Folha de São Paulo
20/07/2020

Por Iara Lemos

Para evitar desgaste com governo, presidente do Senado retarda votação enquanto tenta mais um mandato à frente da Casa

O presidente do Senado, Davi Alcolumbre (DEM-AP), fez movimentos para colocar na geladeira dois vetos do presidente Jair Bolsonaro (sem partido) considerados cruciais pelo governo: o do novo marco legal do saneamento e o que trata da desoneração da folha de pagamento.

Havia uma expectativa de que Alcolumbre colocasse os vetos em apreciação nesta semana, sobretudo depois de ele mesmo criticar as medidas do Planalto em relação ao saneamento.

Entre os vetos está o que permitia renovação de contratos de estatais por mais 30 anos, um ponto que pegou os congressistas de surpresa.

Nesta segunda-feira (20), o presidente do Senado suspendeu a reunião com os líderes partidários, evitando uma cobrança sobre o tema. Não há data marcada para discutir os vetos.

Nos bastidores, senadores alegam que, ao segurar essa votação, ele busca garantir apoio para mais um mandato à frente da Casa, como o do líder do governo no Congresso, senador Eduardo Gomes (MDB-TO).

A Constituição veda a reeleição na mesma legislatura. Entretanto, Alcolumbre articula a aprovação de uma PEC (Proposta de Emenda à Constituição), que promova uma mudança na Carta para permitir a reeleição numa mesma legislatura.

A outra hipótese para Alcolumbre é mudar o regimento interno do Senado, o que é considerado juridicamente questionável. Para ambos, ele precisa de apoio governista.

Para derrubar o ato de Bolsonaro é necessário o voto da maioria absoluta das duas Casas —257 deputados e 41 senadores. Como presidente do Congresso, Alcolumbre é quem marca a sessão.

“O Davi, ao evitar colocar os vetos em apreciação, está agindo de olho é na reeleição dele. Os principais avalistas do governo são o Davi (Alcolumbre) e o Centrão”, disse o líder da Rede, Randolfe Rodrigues (AP).

Os vetos ao marco do saneamento e o que trata da desoneração da folha de pagamento integram uma relação de mais de 30 vetos do presidente a propostas aprovadas pelo Congresso ao longo de um ano e meio.

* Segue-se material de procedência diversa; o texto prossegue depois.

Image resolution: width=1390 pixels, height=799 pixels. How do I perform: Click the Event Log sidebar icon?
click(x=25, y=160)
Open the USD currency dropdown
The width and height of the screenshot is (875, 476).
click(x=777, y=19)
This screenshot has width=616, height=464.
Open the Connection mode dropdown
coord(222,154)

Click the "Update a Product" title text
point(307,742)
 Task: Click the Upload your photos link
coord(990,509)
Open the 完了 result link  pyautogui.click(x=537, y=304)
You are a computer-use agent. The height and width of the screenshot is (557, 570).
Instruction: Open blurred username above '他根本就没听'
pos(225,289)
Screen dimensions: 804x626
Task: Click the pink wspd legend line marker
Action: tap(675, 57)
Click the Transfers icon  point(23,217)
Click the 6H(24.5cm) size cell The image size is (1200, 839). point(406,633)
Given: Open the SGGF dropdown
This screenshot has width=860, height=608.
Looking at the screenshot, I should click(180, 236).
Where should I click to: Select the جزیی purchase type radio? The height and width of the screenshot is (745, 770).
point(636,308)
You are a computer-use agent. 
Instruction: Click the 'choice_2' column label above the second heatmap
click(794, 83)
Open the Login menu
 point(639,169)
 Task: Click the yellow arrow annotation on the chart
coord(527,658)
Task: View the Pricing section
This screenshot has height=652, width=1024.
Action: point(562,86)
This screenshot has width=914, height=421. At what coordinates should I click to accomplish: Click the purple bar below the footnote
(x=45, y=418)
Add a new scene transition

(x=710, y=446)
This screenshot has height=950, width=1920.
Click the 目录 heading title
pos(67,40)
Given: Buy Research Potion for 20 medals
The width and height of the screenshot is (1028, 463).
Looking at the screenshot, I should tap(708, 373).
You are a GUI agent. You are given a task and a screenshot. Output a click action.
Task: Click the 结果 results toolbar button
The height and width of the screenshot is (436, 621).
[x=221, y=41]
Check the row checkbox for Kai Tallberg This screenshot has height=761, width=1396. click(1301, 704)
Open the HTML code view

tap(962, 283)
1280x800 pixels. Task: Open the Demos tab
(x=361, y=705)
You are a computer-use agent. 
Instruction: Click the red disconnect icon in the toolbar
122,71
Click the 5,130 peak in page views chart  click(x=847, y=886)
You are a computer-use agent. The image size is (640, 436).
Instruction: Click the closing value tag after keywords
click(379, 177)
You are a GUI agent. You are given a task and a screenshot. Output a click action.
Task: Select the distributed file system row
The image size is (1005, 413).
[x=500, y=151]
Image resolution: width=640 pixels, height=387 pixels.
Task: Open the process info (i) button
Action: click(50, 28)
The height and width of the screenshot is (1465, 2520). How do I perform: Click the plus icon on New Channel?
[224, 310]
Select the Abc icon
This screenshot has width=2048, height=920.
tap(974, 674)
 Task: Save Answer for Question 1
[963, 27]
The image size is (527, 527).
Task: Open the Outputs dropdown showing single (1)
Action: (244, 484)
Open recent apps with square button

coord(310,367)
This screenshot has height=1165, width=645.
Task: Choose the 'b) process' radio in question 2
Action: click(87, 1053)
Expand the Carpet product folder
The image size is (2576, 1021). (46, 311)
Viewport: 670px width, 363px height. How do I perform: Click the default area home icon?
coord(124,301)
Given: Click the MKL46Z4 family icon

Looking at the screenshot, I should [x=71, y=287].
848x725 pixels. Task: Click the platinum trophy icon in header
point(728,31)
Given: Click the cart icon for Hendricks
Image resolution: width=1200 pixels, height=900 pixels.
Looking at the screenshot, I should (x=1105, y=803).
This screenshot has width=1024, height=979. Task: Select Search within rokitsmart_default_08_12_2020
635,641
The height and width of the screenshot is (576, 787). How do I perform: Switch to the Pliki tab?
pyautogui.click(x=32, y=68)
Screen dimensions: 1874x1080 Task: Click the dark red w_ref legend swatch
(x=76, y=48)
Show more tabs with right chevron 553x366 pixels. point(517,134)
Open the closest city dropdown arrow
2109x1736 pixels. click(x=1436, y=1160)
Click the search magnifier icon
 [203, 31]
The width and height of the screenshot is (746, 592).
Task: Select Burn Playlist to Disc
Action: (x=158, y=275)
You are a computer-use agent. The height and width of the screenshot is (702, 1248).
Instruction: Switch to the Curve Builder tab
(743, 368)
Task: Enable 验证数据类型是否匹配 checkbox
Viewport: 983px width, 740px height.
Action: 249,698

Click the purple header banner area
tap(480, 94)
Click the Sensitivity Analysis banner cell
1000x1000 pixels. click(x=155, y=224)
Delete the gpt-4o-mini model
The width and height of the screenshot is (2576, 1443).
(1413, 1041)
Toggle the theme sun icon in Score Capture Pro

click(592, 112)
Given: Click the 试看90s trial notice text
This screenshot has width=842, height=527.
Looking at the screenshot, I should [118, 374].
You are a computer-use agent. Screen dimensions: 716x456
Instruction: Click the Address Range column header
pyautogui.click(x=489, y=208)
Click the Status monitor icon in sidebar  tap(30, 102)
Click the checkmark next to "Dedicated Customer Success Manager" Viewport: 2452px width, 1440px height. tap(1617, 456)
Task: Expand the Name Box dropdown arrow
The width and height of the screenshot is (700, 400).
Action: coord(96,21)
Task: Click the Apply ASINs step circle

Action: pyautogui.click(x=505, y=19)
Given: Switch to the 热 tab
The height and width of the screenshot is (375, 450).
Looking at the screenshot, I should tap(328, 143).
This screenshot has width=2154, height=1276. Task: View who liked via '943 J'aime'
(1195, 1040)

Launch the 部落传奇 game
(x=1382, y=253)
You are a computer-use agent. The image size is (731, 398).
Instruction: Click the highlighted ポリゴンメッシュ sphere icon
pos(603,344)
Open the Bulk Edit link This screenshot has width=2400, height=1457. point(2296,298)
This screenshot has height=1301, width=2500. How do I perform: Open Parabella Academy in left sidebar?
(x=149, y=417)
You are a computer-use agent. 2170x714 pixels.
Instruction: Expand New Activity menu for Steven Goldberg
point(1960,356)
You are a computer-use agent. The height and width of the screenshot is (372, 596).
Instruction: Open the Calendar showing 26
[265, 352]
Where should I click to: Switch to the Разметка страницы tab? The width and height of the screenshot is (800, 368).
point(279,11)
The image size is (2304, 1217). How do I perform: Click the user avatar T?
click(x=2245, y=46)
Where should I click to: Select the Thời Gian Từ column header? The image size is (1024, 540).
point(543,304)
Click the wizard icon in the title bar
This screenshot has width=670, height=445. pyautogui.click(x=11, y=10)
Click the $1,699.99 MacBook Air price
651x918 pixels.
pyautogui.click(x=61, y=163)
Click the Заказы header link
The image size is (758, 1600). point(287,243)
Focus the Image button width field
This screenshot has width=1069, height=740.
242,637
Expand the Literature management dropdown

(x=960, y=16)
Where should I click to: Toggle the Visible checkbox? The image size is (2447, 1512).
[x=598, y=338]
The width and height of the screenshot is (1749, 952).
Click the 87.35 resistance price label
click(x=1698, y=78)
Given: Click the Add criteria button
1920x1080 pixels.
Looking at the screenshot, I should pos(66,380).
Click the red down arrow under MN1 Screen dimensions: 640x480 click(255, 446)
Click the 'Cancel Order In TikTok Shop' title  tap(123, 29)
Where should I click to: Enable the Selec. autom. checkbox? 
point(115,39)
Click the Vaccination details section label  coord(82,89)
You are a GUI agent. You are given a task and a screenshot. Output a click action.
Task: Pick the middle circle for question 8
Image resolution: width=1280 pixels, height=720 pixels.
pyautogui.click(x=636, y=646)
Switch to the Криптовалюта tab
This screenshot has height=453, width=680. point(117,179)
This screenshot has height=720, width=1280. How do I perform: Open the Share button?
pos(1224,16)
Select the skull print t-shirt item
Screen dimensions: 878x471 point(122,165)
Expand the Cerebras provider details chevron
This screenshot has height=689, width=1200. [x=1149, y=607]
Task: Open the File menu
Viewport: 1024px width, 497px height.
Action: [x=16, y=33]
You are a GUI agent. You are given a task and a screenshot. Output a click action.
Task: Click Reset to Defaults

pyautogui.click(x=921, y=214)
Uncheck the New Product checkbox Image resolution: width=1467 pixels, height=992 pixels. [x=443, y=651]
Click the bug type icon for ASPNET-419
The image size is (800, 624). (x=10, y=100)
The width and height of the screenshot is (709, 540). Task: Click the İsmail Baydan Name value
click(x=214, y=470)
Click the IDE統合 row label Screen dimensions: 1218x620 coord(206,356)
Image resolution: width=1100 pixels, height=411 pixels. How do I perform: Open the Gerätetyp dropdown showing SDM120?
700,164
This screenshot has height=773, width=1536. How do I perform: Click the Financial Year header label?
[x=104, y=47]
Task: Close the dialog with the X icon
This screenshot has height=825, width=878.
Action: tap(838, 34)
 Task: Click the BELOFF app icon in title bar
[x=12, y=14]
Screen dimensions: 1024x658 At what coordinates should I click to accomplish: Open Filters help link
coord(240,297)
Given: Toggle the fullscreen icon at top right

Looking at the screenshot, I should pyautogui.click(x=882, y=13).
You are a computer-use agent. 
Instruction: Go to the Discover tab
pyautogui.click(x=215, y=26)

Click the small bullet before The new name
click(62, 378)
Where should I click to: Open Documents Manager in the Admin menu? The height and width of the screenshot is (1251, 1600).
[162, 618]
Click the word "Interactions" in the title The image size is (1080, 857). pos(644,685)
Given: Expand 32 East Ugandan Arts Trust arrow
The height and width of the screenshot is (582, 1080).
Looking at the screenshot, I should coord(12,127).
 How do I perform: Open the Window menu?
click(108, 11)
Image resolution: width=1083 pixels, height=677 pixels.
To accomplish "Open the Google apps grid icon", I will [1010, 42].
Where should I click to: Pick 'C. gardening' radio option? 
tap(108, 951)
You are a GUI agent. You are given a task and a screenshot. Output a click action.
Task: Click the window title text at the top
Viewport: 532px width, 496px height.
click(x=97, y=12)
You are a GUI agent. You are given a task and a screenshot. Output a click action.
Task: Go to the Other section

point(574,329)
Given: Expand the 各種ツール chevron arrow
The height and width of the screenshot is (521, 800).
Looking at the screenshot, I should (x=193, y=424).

Nestes dois casos específicos, o governo não tem apoio para a manutenção.

Ao ganhar mais tempo, o governo tenta construir uma proposta que garanta alterações em tributos e compensação tributária, sem com isso derrubar o veto à desoneração da folha de pagamento.

Os congressistas querem manter o benefício fiscal às empresas, mas admitem que a derrubada do veto pode ser prejudicial aos cofres públicos. A desoneração envolve 17 setores até o fim de 2021.

O povo [senadores] já entendeu que dar isenção sem saber por quanto tempo e de onde sairia esse recurso é irresponsável. Agora, o Davi não pode fugir dos compromissos parlamentares que ele tem”, disse o senador Esperidião Amin (PP-SC).

Para senadores, o ministro da Economia, Paulo Guedes, já manifestou que o governo tem interesse de manter a desoneração, mas a dificuldade no momento seria encontrar as formas de compensação.

O governo estima que, por ano, deixaria de arrecadar R$ 10,2 bilhões com a isenção.

O líder do PSD no Senado, Otto Alencar (BA), encaminhou uma proposta de negociação do partido em troca da manutenção de alguns dos vetos que aguardam análise.

A sugestão foi enviada ao líder do governo, Fernando Bezerra Coelho (MDB-PE), que não se manifestou.

Alencar também não conseguiu conversar com Alcolumbre.

“Não é só culpa do Davi, mas do governo que ainda não tem uma proposta para apresentar para mantermos os vetos. Saneamento e desoneração o governo não tem votos para segurar”, afirmou Alencar.